FTTH is the buzzword, and it would be great if Rosemead considered chasing after this "holy grail" of networked telecom.
There are few communities with fiber or municipal 4G networking. The big telecom companies don't want the competition. They are so desperate that they appear to be sabotaging municipal WiFi deployments.
The workaround, if the internet won't come to your community, is to create a self-contained "bubble" community of high speed internet. Internet acts like a magnet, raising the inherent value of the property by allowing for rapid communications.
Here's how to do it. Create a municipal "right of way" for people to invest in laying fiber optic cable to their homes. At these homes, allow the people to re-sell these connections via Ethernet (or any kind of cabling or wireless).
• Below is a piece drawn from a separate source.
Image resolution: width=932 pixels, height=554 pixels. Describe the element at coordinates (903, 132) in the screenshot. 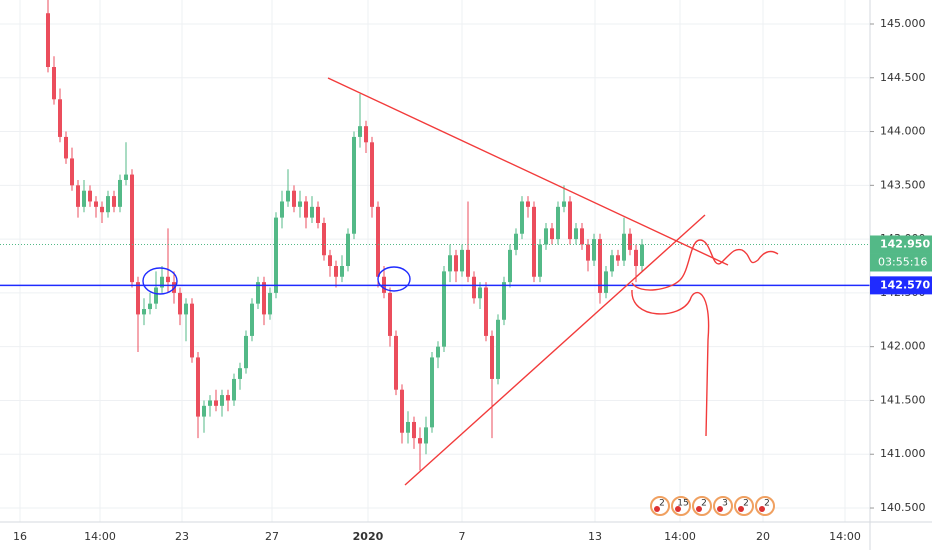

I see `y-tick-label: 144.000` at that location.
Create a right-of-way for them to use fencetops in the back alleys. Allow them to buy as much internet, and resell as much, as they want, at any price.
In short order, you will find small businesses flocking to Rosemead to buy cheap high speed internet - and to sell services (and goods) to a highly wired community.
Enforce a "network neutral" standard contract. You can't prevent anyone from sending whatever they want (up to a speed limit of course). Also, force companies to allow customers to re-sell to others.
This empowers the local people to create a telecommunications network to rival the phone system or cable TV system.
It would be an attraction to engineer-types, media-makers, data center operators, and telecommuters.